- **What you need to do**:
In the material below, change "computer-use agent" to "GUI agent" wherever it occurs and leave everything else the same.

- **Available records**:
+---+

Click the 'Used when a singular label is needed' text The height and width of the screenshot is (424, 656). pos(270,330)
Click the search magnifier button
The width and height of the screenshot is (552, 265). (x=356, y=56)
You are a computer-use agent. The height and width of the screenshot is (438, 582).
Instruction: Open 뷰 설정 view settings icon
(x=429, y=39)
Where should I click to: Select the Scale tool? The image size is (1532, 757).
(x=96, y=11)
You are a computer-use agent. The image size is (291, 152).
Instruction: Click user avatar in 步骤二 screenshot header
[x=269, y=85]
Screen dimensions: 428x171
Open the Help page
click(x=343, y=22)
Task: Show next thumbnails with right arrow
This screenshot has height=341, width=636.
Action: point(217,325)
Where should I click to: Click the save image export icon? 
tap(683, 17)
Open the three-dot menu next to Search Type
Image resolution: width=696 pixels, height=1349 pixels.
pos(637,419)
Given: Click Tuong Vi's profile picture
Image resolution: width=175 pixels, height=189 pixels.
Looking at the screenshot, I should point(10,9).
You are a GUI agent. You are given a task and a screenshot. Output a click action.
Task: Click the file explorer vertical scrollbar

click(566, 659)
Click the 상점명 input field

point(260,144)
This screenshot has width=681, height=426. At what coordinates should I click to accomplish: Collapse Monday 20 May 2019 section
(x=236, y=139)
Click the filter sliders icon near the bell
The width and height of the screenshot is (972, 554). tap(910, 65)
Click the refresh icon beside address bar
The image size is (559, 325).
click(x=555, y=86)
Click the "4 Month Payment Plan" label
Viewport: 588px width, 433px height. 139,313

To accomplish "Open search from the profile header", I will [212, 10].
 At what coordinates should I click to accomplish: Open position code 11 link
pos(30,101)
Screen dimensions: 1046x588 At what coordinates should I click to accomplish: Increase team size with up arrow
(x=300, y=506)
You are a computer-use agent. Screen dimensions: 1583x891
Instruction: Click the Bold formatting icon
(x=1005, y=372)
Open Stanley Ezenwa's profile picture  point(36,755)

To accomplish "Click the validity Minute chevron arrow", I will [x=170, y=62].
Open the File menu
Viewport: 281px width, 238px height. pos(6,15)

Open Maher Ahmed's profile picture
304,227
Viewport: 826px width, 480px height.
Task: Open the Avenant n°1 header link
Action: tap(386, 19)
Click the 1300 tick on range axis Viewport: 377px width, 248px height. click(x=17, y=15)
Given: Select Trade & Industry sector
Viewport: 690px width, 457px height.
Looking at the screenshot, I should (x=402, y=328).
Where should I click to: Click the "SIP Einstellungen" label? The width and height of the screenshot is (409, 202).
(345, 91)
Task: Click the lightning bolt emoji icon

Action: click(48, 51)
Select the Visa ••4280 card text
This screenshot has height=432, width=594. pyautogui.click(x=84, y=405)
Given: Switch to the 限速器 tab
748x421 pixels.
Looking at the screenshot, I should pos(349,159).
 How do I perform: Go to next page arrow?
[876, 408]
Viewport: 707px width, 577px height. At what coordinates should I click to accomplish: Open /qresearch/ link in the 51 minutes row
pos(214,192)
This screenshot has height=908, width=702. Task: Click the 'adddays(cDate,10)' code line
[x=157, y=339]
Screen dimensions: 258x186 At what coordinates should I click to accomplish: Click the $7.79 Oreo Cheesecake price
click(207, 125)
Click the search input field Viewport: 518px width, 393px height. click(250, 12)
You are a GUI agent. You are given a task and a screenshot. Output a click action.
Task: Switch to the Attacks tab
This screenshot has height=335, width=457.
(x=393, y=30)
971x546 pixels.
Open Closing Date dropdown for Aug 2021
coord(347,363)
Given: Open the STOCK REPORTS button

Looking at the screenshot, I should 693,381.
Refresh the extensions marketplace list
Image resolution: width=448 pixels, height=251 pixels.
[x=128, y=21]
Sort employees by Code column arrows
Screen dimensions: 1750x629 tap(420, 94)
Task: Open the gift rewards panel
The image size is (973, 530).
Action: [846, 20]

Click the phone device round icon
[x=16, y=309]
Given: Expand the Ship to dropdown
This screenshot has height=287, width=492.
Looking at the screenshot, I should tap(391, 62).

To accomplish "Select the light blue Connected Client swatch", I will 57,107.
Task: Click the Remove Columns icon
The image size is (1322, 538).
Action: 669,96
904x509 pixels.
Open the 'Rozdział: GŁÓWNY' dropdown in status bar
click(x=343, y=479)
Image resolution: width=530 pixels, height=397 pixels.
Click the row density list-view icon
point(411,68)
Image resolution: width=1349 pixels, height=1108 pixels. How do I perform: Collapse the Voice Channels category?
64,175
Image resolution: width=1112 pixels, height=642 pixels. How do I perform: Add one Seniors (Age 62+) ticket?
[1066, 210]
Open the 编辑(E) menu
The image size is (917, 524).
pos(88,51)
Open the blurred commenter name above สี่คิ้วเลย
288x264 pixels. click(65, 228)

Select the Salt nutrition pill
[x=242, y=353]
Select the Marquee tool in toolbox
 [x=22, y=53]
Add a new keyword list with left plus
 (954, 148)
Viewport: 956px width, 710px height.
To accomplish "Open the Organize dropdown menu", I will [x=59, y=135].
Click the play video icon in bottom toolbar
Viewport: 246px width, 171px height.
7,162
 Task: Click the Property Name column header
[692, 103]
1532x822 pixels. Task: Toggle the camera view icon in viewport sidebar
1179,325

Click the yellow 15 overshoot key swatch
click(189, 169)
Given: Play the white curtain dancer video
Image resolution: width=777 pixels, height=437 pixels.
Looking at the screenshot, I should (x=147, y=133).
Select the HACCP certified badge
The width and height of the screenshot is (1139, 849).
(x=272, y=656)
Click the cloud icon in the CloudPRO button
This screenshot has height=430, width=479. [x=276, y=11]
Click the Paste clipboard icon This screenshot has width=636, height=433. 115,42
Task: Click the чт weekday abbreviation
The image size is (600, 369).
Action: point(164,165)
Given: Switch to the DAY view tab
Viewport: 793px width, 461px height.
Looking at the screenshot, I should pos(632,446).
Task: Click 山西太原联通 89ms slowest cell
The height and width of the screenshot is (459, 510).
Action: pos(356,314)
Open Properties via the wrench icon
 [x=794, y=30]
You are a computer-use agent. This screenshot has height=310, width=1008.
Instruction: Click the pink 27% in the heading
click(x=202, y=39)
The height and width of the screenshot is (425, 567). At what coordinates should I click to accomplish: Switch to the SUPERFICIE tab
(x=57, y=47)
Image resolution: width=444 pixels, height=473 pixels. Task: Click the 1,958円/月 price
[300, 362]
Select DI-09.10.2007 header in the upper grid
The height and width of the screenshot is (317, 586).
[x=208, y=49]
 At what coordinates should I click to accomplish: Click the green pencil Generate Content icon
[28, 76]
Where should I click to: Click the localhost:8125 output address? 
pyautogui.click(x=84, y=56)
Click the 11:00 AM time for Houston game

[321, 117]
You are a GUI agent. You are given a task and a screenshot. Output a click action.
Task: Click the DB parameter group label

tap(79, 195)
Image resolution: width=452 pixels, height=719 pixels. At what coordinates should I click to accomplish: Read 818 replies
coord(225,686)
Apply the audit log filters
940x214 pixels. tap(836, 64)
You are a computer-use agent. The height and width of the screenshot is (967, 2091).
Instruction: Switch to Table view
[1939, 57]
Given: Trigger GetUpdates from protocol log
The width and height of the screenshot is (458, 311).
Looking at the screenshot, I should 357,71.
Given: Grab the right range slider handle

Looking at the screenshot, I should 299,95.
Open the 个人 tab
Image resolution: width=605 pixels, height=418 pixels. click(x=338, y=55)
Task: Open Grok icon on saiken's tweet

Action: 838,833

+---+

- **Correct result**:
Click the 'Used when a singular label is needed' text The height and width of the screenshot is (424, 656). pos(270,330)
Click the search magnifier button
The width and height of the screenshot is (552, 265). (x=356, y=56)
You are a GUI agent. The height and width of the screenshot is (438, 582).
Instruction: Open 뷰 설정 view settings icon
(x=429, y=39)
Where should I click to: Select the Scale tool? The image size is (1532, 757).
(x=96, y=11)
You are a GUI agent. The image size is (291, 152).
Instruction: Click user avatar in 步骤二 screenshot header
[x=269, y=85]
Screen dimensions: 428x171
Open the Help page
click(x=343, y=22)
Task: Show next thumbnails with right arrow
This screenshot has height=341, width=636.
Action: point(217,325)
Where should I click to: Click the save image export icon? 
tap(683, 17)
Open the three-dot menu next to Search Type
Image resolution: width=696 pixels, height=1349 pixels.
pos(637,419)
Given: Click Tuong Vi's profile picture
Image resolution: width=175 pixels, height=189 pixels.
Looking at the screenshot, I should point(10,9).
You are a GUI agent. You are given a task and a screenshot. Output a click action.
Task: Click the file explorer vertical scrollbar

click(566, 659)
Click the 상점명 input field

point(260,144)
This screenshot has width=681, height=426. At what coordinates should I click to accomplish: Collapse Monday 20 May 2019 section
(x=236, y=139)
Click the filter sliders icon near the bell
The width and height of the screenshot is (972, 554). tap(910, 65)
Click the refresh icon beside address bar
The image size is (559, 325).
click(x=555, y=86)
Click the "4 Month Payment Plan" label
Viewport: 588px width, 433px height. 139,313

To accomplish "Open search from the profile header", I will [212, 10].
 At what coordinates should I click to accomplish: Open position code 11 link
pos(30,101)
Screen dimensions: 1046x588 At what coordinates should I click to accomplish: Increase team size with up arrow
(x=300, y=506)
You are a GUI agent. Screen dimensions: 1583x891
Instruction: Click the Bold formatting icon
(x=1005, y=372)
Open Stanley Ezenwa's profile picture  point(36,755)

To accomplish "Click the validity Minute chevron arrow", I will [x=170, y=62].
Open the File menu
Viewport: 281px width, 238px height. pos(6,15)

Open Maher Ahmed's profile picture
304,227
Viewport: 826px width, 480px height.
Task: Open the Avenant n°1 header link
Action: tap(386, 19)
Click the 1300 tick on range axis Viewport: 377px width, 248px height. click(x=17, y=15)
Given: Select Trade & Industry sector
Viewport: 690px width, 457px height.
Looking at the screenshot, I should (x=402, y=328).
Where should I click to: Click the "SIP Einstellungen" label? The width and height of the screenshot is (409, 202).
(345, 91)
Task: Click the lightning bolt emoji icon

Action: click(48, 51)
Select the Visa ••4280 card text
This screenshot has height=432, width=594. pyautogui.click(x=84, y=405)
Given: Switch to the 限速器 tab
748x421 pixels.
Looking at the screenshot, I should pos(349,159).
 How do I perform: Go to next page arrow?
[876, 408]
Viewport: 707px width, 577px height. At what coordinates should I click to accomplish: Open /qresearch/ link in the 51 minutes row
pos(214,192)
This screenshot has height=908, width=702. Task: Click the 'adddays(cDate,10)' code line
[x=157, y=339]
Screen dimensions: 258x186 At what coordinates should I click to accomplish: Click the $7.79 Oreo Cheesecake price
click(207, 125)
Click the search input field Viewport: 518px width, 393px height. click(250, 12)
You are a GUI agent. You are given a task and a screenshot. Output a click action.
Task: Switch to the Attacks tab
This screenshot has height=335, width=457.
(x=393, y=30)
971x546 pixels.
Open Closing Date dropdown for Aug 2021
coord(347,363)
Given: Open the STOCK REPORTS button

Looking at the screenshot, I should 693,381.
Refresh the extensions marketplace list
Image resolution: width=448 pixels, height=251 pixels.
[x=128, y=21]
Sort employees by Code column arrows
Screen dimensions: 1750x629 tap(420, 94)
Task: Open the gift rewards panel
The image size is (973, 530).
Action: [846, 20]

Click the phone device round icon
[x=16, y=309]
Given: Expand the Ship to dropdown
This screenshot has height=287, width=492.
Looking at the screenshot, I should tap(391, 62).

To accomplish "Select the light blue Connected Client swatch", I will 57,107.
Task: Click the Remove Columns icon
The image size is (1322, 538).
Action: 669,96
904x509 pixels.
Open the 'Rozdział: GŁÓWNY' dropdown in status bar
click(x=343, y=479)
Image resolution: width=530 pixels, height=397 pixels.
Click the row density list-view icon
point(411,68)
Image resolution: width=1349 pixels, height=1108 pixels. How do I perform: Collapse the Voice Channels category?
64,175
Image resolution: width=1112 pixels, height=642 pixels. How do I perform: Add one Seniors (Age 62+) ticket?
[1066, 210]
Open the 编辑(E) menu
The image size is (917, 524).
pos(88,51)
Open the blurred commenter name above สี่คิ้วเลย
288x264 pixels. click(65, 228)

Select the Salt nutrition pill
[x=242, y=353]
Select the Marquee tool in toolbox
 [x=22, y=53]
Add a new keyword list with left plus
 (954, 148)
Viewport: 956px width, 710px height.
To accomplish "Open the Organize dropdown menu", I will [x=59, y=135].
Click the play video icon in bottom toolbar
Viewport: 246px width, 171px height.
7,162
 Task: Click the Property Name column header
[692, 103]
1532x822 pixels. Task: Toggle the camera view icon in viewport sidebar
1179,325

Click the yellow 15 overshoot key swatch
click(189, 169)
Given: Play the white curtain dancer video
Image resolution: width=777 pixels, height=437 pixels.
Looking at the screenshot, I should (x=147, y=133).
Select the HACCP certified badge
The width and height of the screenshot is (1139, 849).
(x=272, y=656)
Click the cloud icon in the CloudPRO button
This screenshot has height=430, width=479. [x=276, y=11]
Click the Paste clipboard icon This screenshot has width=636, height=433. 115,42
Task: Click the чт weekday abbreviation
The image size is (600, 369).
Action: point(164,165)
Given: Switch to the DAY view tab
Viewport: 793px width, 461px height.
Looking at the screenshot, I should pos(632,446).
Task: Click 山西太原联通 89ms slowest cell
The height and width of the screenshot is (459, 510).
Action: pos(356,314)
Open Properties via the wrench icon
 [x=794, y=30]
You are a GUI agent. This screenshot has height=310, width=1008.
Instruction: Click the pink 27% in the heading
click(x=202, y=39)
The height and width of the screenshot is (425, 567). At what coordinates should I click to accomplish: Switch to the SUPERFICIE tab
(x=57, y=47)
Image resolution: width=444 pixels, height=473 pixels. Task: Click the 1,958円/月 price
[300, 362]
Select DI-09.10.2007 header in the upper grid
The height and width of the screenshot is (317, 586).
[x=208, y=49]
 At what coordinates should I click to accomplish: Click the green pencil Generate Content icon
[28, 76]
Where should I click to: Click the localhost:8125 output address? 
pyautogui.click(x=84, y=56)
Click the 11:00 AM time for Houston game

[321, 117]
You are a GUI agent. You are given a task and a screenshot. Output a click action.
Task: Click the DB parameter group label

tap(79, 195)
Image resolution: width=452 pixels, height=719 pixels. At what coordinates should I click to accomplish: Read 818 replies
coord(225,686)
Apply the audit log filters
940x214 pixels. tap(836, 64)
You are a GUI agent. The height and width of the screenshot is (967, 2091).
Instruction: Switch to Table view
[1939, 57]
Given: Trigger GetUpdates from protocol log
The width and height of the screenshot is (458, 311).
Looking at the screenshot, I should 357,71.
Given: Grab the right range slider handle

Looking at the screenshot, I should 299,95.
Open the 个人 tab
Image resolution: width=605 pixels, height=418 pixels. click(x=338, y=55)
Task: Open Grok icon on saiken's tweet

Action: 838,833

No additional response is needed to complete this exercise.